■ Data for this exercise:
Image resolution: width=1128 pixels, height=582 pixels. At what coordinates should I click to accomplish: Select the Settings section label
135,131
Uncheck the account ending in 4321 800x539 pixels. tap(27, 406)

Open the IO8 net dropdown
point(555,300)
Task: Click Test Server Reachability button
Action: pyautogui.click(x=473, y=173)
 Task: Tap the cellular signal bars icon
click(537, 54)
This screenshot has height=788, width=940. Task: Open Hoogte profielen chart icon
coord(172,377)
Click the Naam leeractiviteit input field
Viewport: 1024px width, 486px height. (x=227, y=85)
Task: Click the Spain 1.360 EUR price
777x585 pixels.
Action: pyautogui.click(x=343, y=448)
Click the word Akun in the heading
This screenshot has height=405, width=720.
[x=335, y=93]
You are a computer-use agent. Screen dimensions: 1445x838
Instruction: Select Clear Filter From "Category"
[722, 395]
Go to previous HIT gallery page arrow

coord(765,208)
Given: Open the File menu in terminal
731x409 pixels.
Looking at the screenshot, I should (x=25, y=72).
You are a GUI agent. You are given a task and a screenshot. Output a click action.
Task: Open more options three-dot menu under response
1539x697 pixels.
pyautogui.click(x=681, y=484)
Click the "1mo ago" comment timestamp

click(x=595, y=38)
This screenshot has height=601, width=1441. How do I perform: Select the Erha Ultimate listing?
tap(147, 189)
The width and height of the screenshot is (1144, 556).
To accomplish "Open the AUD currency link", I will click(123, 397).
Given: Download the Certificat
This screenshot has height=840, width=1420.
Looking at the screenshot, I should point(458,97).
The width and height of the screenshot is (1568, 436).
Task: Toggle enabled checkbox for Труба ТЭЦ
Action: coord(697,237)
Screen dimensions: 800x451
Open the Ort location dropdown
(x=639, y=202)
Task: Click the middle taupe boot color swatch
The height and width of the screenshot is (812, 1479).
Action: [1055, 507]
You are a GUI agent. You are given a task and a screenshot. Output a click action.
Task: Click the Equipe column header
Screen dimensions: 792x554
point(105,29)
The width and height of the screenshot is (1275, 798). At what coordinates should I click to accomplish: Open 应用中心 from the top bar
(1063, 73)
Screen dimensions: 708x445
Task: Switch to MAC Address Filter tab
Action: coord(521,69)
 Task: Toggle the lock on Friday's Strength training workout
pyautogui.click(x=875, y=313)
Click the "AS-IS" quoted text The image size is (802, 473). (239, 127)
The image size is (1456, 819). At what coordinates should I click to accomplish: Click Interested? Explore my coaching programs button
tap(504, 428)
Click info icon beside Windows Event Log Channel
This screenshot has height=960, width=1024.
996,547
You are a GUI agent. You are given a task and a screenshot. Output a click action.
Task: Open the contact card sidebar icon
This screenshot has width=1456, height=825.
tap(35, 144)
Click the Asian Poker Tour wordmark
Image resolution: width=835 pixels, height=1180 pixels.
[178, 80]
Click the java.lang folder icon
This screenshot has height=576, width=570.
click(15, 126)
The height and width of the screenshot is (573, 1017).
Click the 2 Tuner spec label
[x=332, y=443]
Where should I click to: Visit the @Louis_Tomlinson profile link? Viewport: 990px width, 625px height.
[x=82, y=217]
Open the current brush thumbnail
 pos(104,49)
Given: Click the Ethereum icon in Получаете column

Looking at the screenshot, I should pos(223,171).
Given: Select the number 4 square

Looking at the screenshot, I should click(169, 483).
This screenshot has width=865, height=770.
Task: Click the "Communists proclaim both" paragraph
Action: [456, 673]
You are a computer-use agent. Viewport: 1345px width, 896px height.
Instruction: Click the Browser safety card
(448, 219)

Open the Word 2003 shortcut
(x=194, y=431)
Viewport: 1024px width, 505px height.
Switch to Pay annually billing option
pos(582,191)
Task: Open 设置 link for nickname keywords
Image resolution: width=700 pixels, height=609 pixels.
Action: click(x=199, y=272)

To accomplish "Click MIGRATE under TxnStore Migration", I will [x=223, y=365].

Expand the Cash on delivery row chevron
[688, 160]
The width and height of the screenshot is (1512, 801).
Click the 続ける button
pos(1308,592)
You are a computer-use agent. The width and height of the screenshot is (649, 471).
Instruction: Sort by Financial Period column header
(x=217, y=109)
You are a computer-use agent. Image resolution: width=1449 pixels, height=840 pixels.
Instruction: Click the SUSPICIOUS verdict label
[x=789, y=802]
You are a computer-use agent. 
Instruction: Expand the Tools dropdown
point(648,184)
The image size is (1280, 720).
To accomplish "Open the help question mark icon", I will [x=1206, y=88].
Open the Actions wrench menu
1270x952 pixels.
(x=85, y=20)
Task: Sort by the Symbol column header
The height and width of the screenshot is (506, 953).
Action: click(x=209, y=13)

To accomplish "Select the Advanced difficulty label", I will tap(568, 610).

■ What you need to do:
Output all of the records above exactly as they appear.

■ Response to this exercise:
Image resolution: width=1128 pixels, height=582 pixels. At what coordinates should I click to accomplish: Select the Settings section label
135,131
Uncheck the account ending in 4321 800x539 pixels. tap(27, 406)

Open the IO8 net dropdown
point(555,300)
Task: Click Test Server Reachability button
Action: pyautogui.click(x=473, y=173)
 Task: Tap the cellular signal bars icon
click(537, 54)
This screenshot has height=788, width=940. Task: Open Hoogte profielen chart icon
coord(172,377)
Click the Naam leeractiviteit input field
Viewport: 1024px width, 486px height. (x=227, y=85)
Task: Click the Spain 1.360 EUR price
777x585 pixels.
Action: pyautogui.click(x=343, y=448)
Click the word Akun in the heading
This screenshot has height=405, width=720.
[x=335, y=93]
You are a computer-use agent. Screen dimensions: 1445x838
Instruction: Select Clear Filter From "Category"
[722, 395]
Go to previous HIT gallery page arrow

coord(765,208)
Given: Open the File menu in terminal
731x409 pixels.
Looking at the screenshot, I should (x=25, y=72).
You are a GUI agent. You are given a task and a screenshot. Output a click action.
Task: Open more options three-dot menu under response
1539x697 pixels.
pyautogui.click(x=681, y=484)
Click the "1mo ago" comment timestamp

click(x=595, y=38)
This screenshot has height=601, width=1441. How do I perform: Select the Erha Ultimate listing?
tap(147, 189)
The width and height of the screenshot is (1144, 556).
To accomplish "Open the AUD currency link", I will click(123, 397).
Given: Download the Certificat
This screenshot has height=840, width=1420.
Looking at the screenshot, I should point(458,97).
The width and height of the screenshot is (1568, 436).
Task: Toggle enabled checkbox for Труба ТЭЦ
Action: coord(697,237)
Screen dimensions: 800x451
Open the Ort location dropdown
(x=639, y=202)
Task: Click the middle taupe boot color swatch
The height and width of the screenshot is (812, 1479).
Action: [1055, 507]
You are a GUI agent. You are given a task and a screenshot. Output a click action.
Task: Click the Equipe column header
Screen dimensions: 792x554
point(105,29)
The width and height of the screenshot is (1275, 798). At what coordinates should I click to accomplish: Open 应用中心 from the top bar
(1063, 73)
Screen dimensions: 708x445
Task: Switch to MAC Address Filter tab
Action: coord(521,69)
 Task: Toggle the lock on Friday's Strength training workout
pyautogui.click(x=875, y=313)
Click the "AS-IS" quoted text The image size is (802, 473). (239, 127)
The image size is (1456, 819). At what coordinates should I click to accomplish: Click Interested? Explore my coaching programs button
tap(504, 428)
Click info icon beside Windows Event Log Channel
This screenshot has height=960, width=1024.
996,547
You are a GUI agent. You are given a task and a screenshot. Output a click action.
Task: Open the contact card sidebar icon
This screenshot has width=1456, height=825.
tap(35, 144)
Click the Asian Poker Tour wordmark
Image resolution: width=835 pixels, height=1180 pixels.
[178, 80]
Click the java.lang folder icon
This screenshot has height=576, width=570.
click(15, 126)
The height and width of the screenshot is (573, 1017).
Click the 2 Tuner spec label
[x=332, y=443]
Where should I click to: Visit the @Louis_Tomlinson profile link? Viewport: 990px width, 625px height.
[x=82, y=217]
Open the current brush thumbnail
 pos(104,49)
Given: Click the Ethereum icon in Получаете column

Looking at the screenshot, I should pos(223,171).
Given: Select the number 4 square

Looking at the screenshot, I should click(169, 483).
This screenshot has width=865, height=770.
Task: Click the "Communists proclaim both" paragraph
Action: [456, 673]
You are a computer-use agent. Viewport: 1345px width, 896px height.
Instruction: Click the Browser safety card
(448, 219)

Open the Word 2003 shortcut
(x=194, y=431)
Viewport: 1024px width, 505px height.
Switch to Pay annually billing option
pos(582,191)
Task: Open 设置 link for nickname keywords
Image resolution: width=700 pixels, height=609 pixels.
Action: click(x=199, y=272)

To accomplish "Click MIGRATE under TxnStore Migration", I will [x=223, y=365].

Expand the Cash on delivery row chevron
[688, 160]
The width and height of the screenshot is (1512, 801).
Click the 続ける button
pos(1308,592)
You are a computer-use agent. The width and height of the screenshot is (649, 471).
Instruction: Sort by Financial Period column header
(x=217, y=109)
You are a computer-use agent. Image resolution: width=1449 pixels, height=840 pixels.
Instruction: Click the SUSPICIOUS verdict label
[x=789, y=802]
You are a computer-use agent. 
Instruction: Expand the Tools dropdown
point(648,184)
The image size is (1280, 720).
To accomplish "Open the help question mark icon", I will [x=1206, y=88].
Open the Actions wrench menu
1270x952 pixels.
(x=85, y=20)
Task: Sort by the Symbol column header
The height and width of the screenshot is (506, 953).
Action: click(x=209, y=13)

To accomplish "Select the Advanced difficulty label", I will tap(568, 610).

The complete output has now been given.